** Source data follows **

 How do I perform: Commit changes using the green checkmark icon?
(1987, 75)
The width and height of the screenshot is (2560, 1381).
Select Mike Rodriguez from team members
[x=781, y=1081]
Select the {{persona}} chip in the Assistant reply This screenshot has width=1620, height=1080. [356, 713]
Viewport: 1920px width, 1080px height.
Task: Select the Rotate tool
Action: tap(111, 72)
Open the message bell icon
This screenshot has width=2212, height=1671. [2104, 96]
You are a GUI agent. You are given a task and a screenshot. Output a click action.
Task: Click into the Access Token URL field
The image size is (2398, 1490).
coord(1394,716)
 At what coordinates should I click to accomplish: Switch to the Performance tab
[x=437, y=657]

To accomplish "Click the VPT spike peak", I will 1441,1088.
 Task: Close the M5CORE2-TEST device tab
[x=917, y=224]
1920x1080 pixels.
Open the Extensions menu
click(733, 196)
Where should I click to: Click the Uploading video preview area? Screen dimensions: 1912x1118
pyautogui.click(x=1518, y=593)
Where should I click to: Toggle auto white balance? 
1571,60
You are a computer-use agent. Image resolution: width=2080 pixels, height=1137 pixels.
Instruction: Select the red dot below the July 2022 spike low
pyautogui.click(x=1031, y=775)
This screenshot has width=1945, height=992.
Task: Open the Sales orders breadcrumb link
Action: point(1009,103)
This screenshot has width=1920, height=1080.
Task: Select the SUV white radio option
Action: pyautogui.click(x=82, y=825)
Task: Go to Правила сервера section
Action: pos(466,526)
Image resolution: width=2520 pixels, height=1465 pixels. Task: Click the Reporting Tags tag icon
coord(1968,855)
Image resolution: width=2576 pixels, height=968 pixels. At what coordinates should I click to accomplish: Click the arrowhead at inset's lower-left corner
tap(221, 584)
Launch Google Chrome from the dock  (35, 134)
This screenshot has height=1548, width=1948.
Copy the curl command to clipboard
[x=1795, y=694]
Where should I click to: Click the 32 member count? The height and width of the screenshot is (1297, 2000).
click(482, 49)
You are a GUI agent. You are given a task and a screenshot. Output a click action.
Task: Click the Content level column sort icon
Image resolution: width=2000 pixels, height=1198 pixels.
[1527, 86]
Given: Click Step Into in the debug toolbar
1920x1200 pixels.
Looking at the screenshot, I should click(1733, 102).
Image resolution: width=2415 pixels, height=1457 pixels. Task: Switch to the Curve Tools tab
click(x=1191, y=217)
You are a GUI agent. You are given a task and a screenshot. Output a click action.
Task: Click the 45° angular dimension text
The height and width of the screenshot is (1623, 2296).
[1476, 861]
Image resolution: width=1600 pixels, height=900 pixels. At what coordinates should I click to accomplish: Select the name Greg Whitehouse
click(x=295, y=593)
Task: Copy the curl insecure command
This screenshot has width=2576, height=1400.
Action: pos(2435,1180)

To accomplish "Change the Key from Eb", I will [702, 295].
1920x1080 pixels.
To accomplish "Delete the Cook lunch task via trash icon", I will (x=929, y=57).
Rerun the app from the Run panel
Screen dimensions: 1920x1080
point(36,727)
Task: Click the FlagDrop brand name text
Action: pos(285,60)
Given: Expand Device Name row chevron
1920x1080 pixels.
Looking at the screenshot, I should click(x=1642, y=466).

** End of Source data **

• _What to produce_:
All entries are to be reproduced verbatim, with none omitted.

• _Expected answer_:
 How do I perform: Commit changes using the green checkmark icon?
(1987, 75)
The width and height of the screenshot is (2560, 1381).
Select Mike Rodriguez from team members
[x=781, y=1081]
Select the {{persona}} chip in the Assistant reply This screenshot has width=1620, height=1080. [356, 713]
Viewport: 1920px width, 1080px height.
Task: Select the Rotate tool
Action: tap(111, 72)
Open the message bell icon
This screenshot has width=2212, height=1671. [2104, 96]
You are a GUI agent. You are given a task and a screenshot. Output a click action.
Task: Click into the Access Token URL field
The image size is (2398, 1490).
coord(1394,716)
 At what coordinates should I click to accomplish: Switch to the Performance tab
[x=437, y=657]

To accomplish "Click the VPT spike peak", I will 1441,1088.
 Task: Close the M5CORE2-TEST device tab
[x=917, y=224]
1920x1080 pixels.
Open the Extensions menu
click(733, 196)
Where should I click to: Click the Uploading video preview area? Screen dimensions: 1912x1118
pyautogui.click(x=1518, y=593)
Where should I click to: Toggle auto white balance? 
1571,60
You are a computer-use agent. Image resolution: width=2080 pixels, height=1137 pixels.
Instruction: Select the red dot below the July 2022 spike low
pyautogui.click(x=1031, y=775)
This screenshot has width=1945, height=992.
Task: Open the Sales orders breadcrumb link
Action: point(1009,103)
This screenshot has width=1920, height=1080.
Task: Select the SUV white radio option
Action: pyautogui.click(x=82, y=825)
Task: Go to Правила сервера section
Action: pos(466,526)
Image resolution: width=2520 pixels, height=1465 pixels. Task: Click the Reporting Tags tag icon
coord(1968,855)
Image resolution: width=2576 pixels, height=968 pixels. At what coordinates should I click to accomplish: Click the arrowhead at inset's lower-left corner
tap(221, 584)
Launch Google Chrome from the dock  (35, 134)
This screenshot has height=1548, width=1948.
Copy the curl command to clipboard
[x=1795, y=694]
Where should I click to: Click the 32 member count? The height and width of the screenshot is (1297, 2000).
click(482, 49)
You are a GUI agent. You are given a task and a screenshot. Output a click action.
Task: Click the Content level column sort icon
Image resolution: width=2000 pixels, height=1198 pixels.
[1527, 86]
Given: Click Step Into in the debug toolbar
1920x1200 pixels.
Looking at the screenshot, I should click(1733, 102).
Image resolution: width=2415 pixels, height=1457 pixels. Task: Switch to the Curve Tools tab
click(x=1191, y=217)
You are a GUI agent. You are given a task and a screenshot. Output a click action.
Task: Click the 45° angular dimension text
The height and width of the screenshot is (1623, 2296).
[1476, 861]
Image resolution: width=1600 pixels, height=900 pixels. At what coordinates should I click to accomplish: Select the name Greg Whitehouse
click(x=295, y=593)
Task: Copy the curl insecure command
This screenshot has width=2576, height=1400.
Action: pos(2435,1180)

To accomplish "Change the Key from Eb", I will [702, 295].
1920x1080 pixels.
To accomplish "Delete the Cook lunch task via trash icon", I will (x=929, y=57).
Rerun the app from the Run panel
Screen dimensions: 1920x1080
point(36,727)
Task: Click the FlagDrop brand name text
Action: pos(285,60)
Given: Expand Device Name row chevron
1920x1080 pixels.
Looking at the screenshot, I should click(x=1642, y=466).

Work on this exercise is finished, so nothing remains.